Fujiko-san had a backpack with 3 million rubles in it (about 
800 dollars) from the members' toil in fundraising. Surely 
the police would have taken that money -- they are like 
robbers, too -- so, wisely, Fujiko-san swiftly gave the bag 
away to Akira-san, who waited outside the station. They 
questioned Fujiko-san for 45 minutes, and finally let her go 
with just paying 75,000 rubles fine. But if they had seen that 
money... Also, in the police office were picture of naked 
ladies. They were very mean, Cain-type policemen. So, a 
girl should not be out on the street late at night in Moscow, 
and we had been worried about that, and it was right. 
     Fujiko-san came home, and it was so good to be back 
together and home safe again. The lost time counted for 
nothing. We were together again, and home. 
     Mariya-chan often waits up till all hours for her Mama to 
come home. She is quite a baby, and very spiritual too! She 
seems to know in advance if I am going to be gone, or when 
Mama is coming home, and what I need, and she gives that 
to me, as best she can, as a tender little 11 and a half 
months. What will this prodigy be like when she is 21 years 
old? 
     I never go to bed without eating, and now was no 
exception. I wanted to eat a late snack with Fujiko-san, but 
Fujiko-san wanted to pray first, and then... she went to bed, 
because she said she had felt nervous, and couldn't eat now. 
Me? For any reason, the solution is to have something to 
eat! Happy or sad! 
     For all my pains (ours), I had a nice dream. It truly made 
the day. 
     We had made a CD disk with songs we had put together. 

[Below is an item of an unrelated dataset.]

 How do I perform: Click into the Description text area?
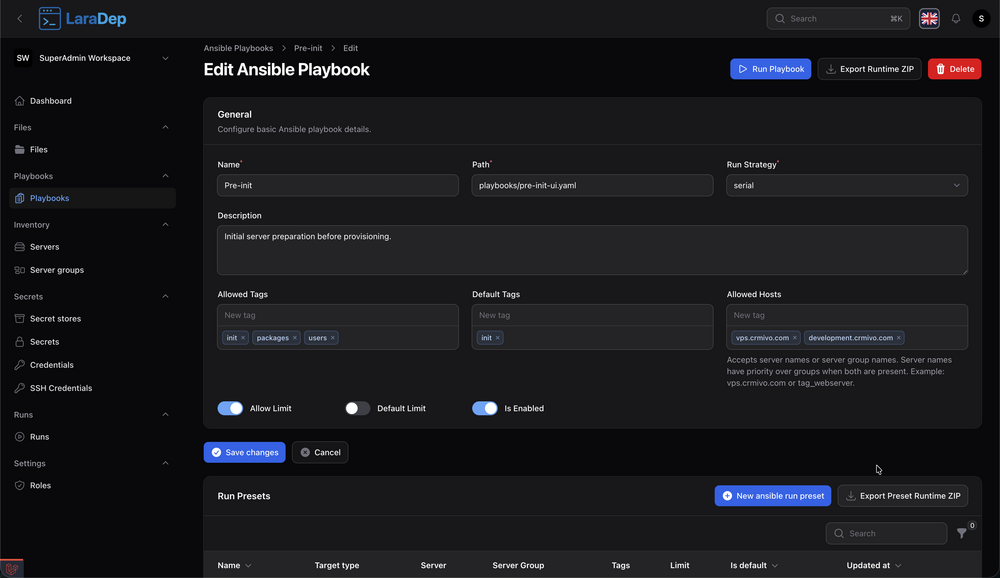tap(592, 250)
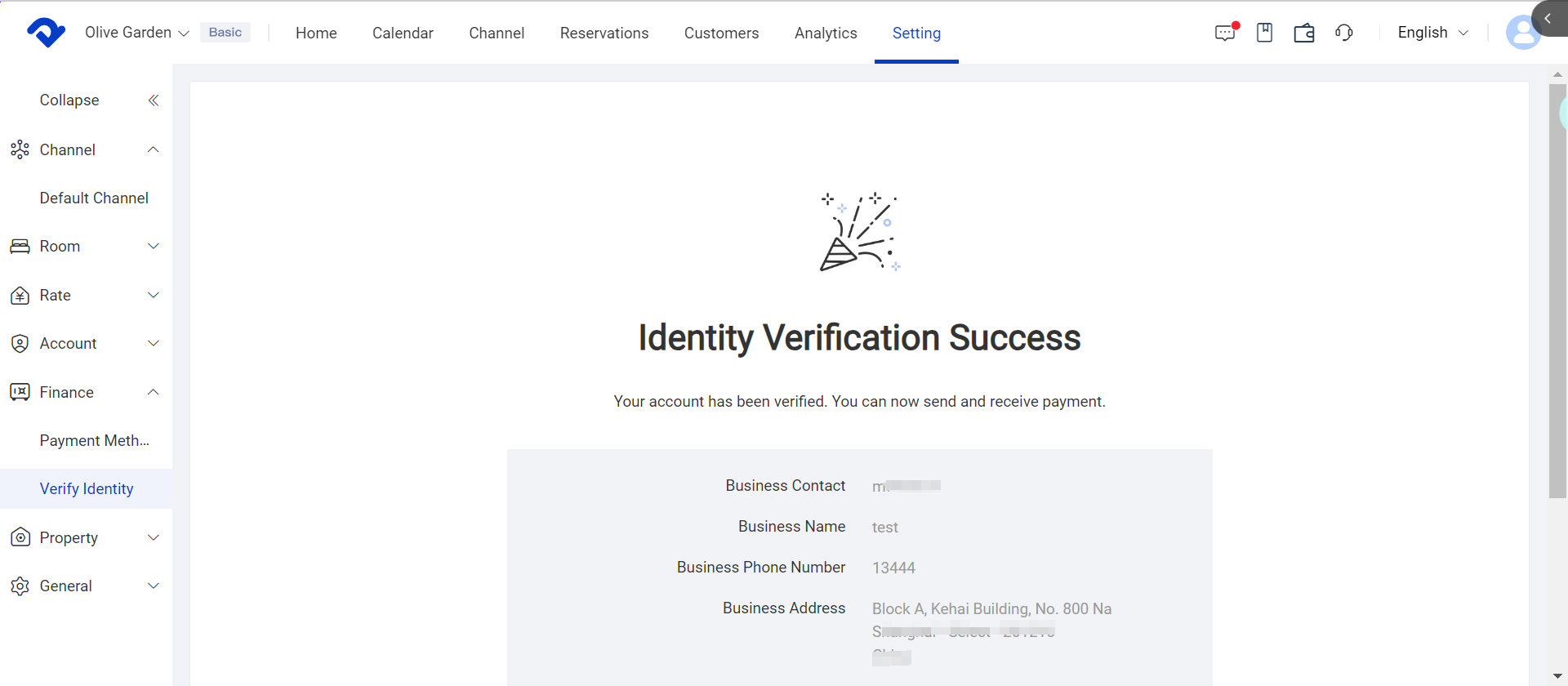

It was golden, with little shiny rings or rainbows, you 
know, the miraculous sheen of CD discs... Well, the 
contents of this CD disk were just as precious as the 
external appearance. So, I was going all around selling this 
CD disk, for fundraising. At first, I went to all the offices 
and homes, and the people were rather indifferent. But, 
toward the very end, it became a very sought-after item. 
People were crazy about it. They thought it was the best 
thing in the world. The secretaries would even give me 20 
dollars, because I had only one disk left, and said keep the 
disk. All the blessing was coming at the end. Finally I came 
to a place, went upstairs, and there was a room. A bunch of 
nifty little children were there, and they gathered around. I 
had something to share with them. And then, Grandma and 
Granddad appeared from a door behind. I looked into their 
eyes. Granddad was shining very brightly, like white, and 
Grandma looked very good too, and they were together. A 
voice whispered in my ear, "You know, he is not actually 
with us any more (on earth)." But I didn't care. They were 
together, and I was with them. I felt so happy.